The head of the Congress Party has resigned. Mountbatten observes that if Gandhi’s candidate becomes the next president, Gandhi will be the leader, but if Nehru and Patel’s candidate is the next president, it means that Gandhi is no longer the leader.
Religious violence continues. And the situation is still bad in Kashmir. Tribesmen are still being sent into Kashmir in order to take it from India. Mountbatten suggests that they refer the matter to the United Nations, but this does not appeal to Nehru or Patel. Instead, they decide to cut-off any further monetary funds going to Pakistan. This infuriates Gandhi who says that a sacred promise has been broken and he goes on a hunger strike.
He says that seven conditions must be met before he will end the strike, among these being the resumption of monetary funds going to Pakistan. Gandhi has all his supporters very worried because his kidneys begin to fail. Mountbatten and Edwina visit him, along with other leaders, including Nehru and Patel. Nehru gives up and agrees to resume sending funds to Pakistan. Gandhi ends his hunger strike.
Patel tells Gandhi that he is going to resign because Nehru is pushing him out of the picture. Gandhi tells him not to resign and that the three men will get together and end the friction. Gandhi walks outside amongst the gathered throng. An assassin shoots him three times in the chest and Gandhi dies. The assassin turns out to be one of the extremist Hindus (and, more importantly, is not a Muslim). With Mountbatten’s help, Nehru and Patel hug each other.
Mountbatten is going home. He wants to be First Lord of the Admiralty and that means he must get re-started on that career path. Edwina is very upset. When they first married, she was happy to play the loyal wife and a helper to her husband. But in India she has come into her own.
Her husband agrees that her work has been very important and that she is surely loved in India for her great humanitarian efforts. But he tells her that he cannot leave her in India while he goes back to Britain. She is very sad, but she agrees to go with him. Nehru gives them a grand send-off and deeply thanks both of them for their wonderful work.

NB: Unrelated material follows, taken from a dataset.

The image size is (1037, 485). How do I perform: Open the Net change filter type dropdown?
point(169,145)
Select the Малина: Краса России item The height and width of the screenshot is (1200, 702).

Good movie. My wife and I enjoyed it, although at times some of the political maneuverings were a bit hard to follow. (But with a DVD you can always go back and repeat the scenes or stop the action to see maps.) A different version of the relationship between Nehru and Edwinais presented in the movie Jinnah (1998). But regardless of their personal affairs, Mountbatten and Edwina set a wonderful example of outstanding human beings.